British central banker warns on dangers of mega banks
Authoritative British central banker warns that a financial catastrophe of gigantic proportions looms unless the monster banks are broken up
One of the world's brightest central bank regulators has evoked film star monsters King Kong and Godzilla to support his claims that the world's biggest banks must be broken up to prevent a gigantic catastrophe.
Andy Haldane's suggestion that the optimum size for a bank's assets is US$100 billion may surprise the big bankers who have delighted in claiming the economic efficiencies of size and scale, along with their fat salaries.
His recommendations of increasing banks' loss-absorbing capital buffers, "placing limits on bank size" or imposing a "full separation of investment and commercial banking" may worry them, especially given Haldane's growing reputation as one of the brightest brains of central banking.

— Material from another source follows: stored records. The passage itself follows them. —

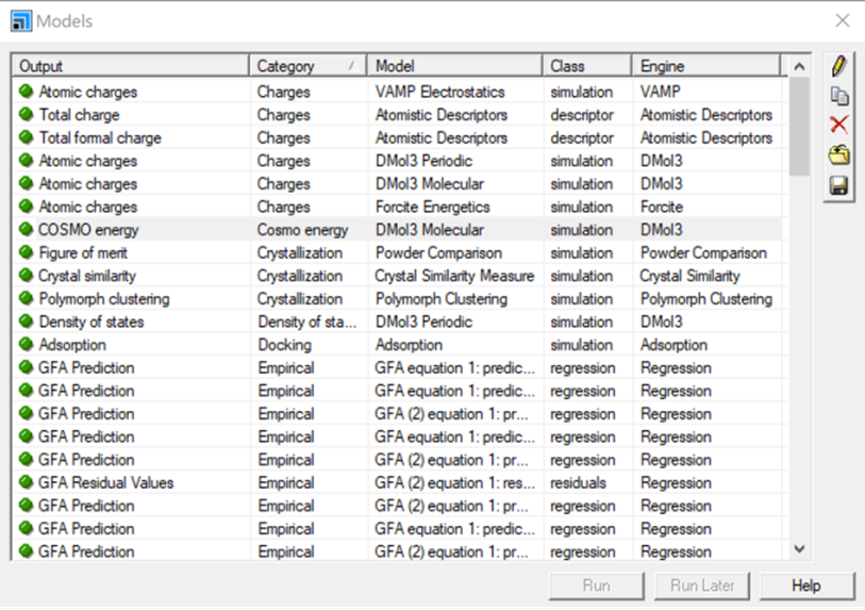
Task: Select the Density of states row
Action: tap(91, 322)
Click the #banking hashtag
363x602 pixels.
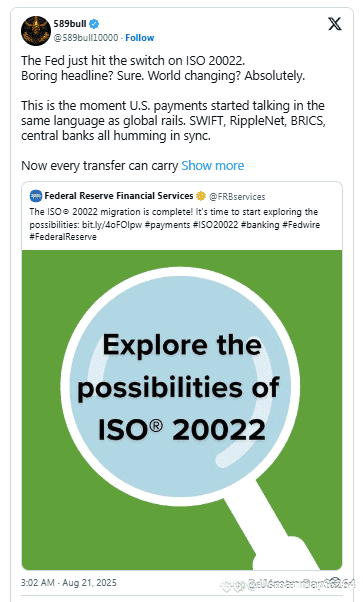[x=260, y=225]
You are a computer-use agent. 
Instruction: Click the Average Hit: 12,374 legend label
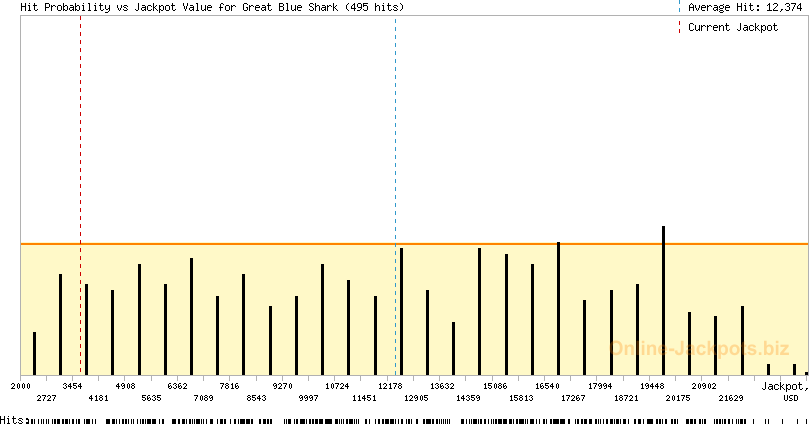(745, 7)
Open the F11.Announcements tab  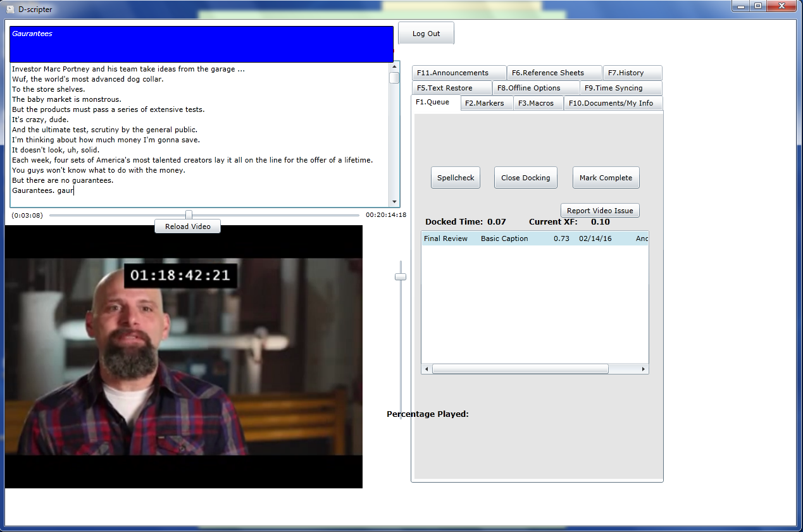pyautogui.click(x=459, y=73)
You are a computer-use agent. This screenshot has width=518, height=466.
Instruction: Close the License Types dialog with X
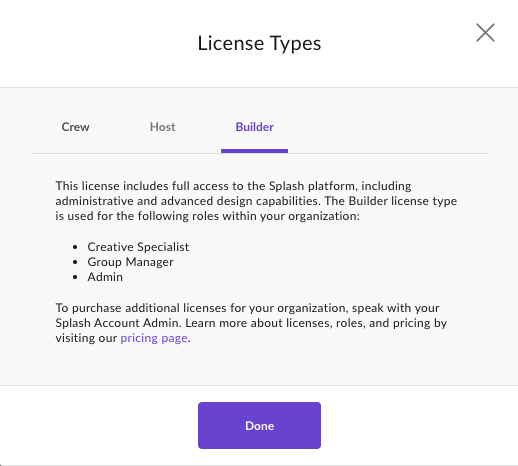tap(485, 33)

As executive director of the Bank of England responsible for financial stability, he is an influential figure. He also is one of a rare breed of financial regulators who have a clear mastery of the often dark and dismal details of economics and finance, along with a stunning gift for an evocative image. Enter King Kong and Godzilla.
In cinema and comic book legend the two monsters have acquired heroic status, though whether we would want either monster with their huge mass, small brain and enormous destructive power to manage our money or take any intelligent decision on our behalf is doubtful.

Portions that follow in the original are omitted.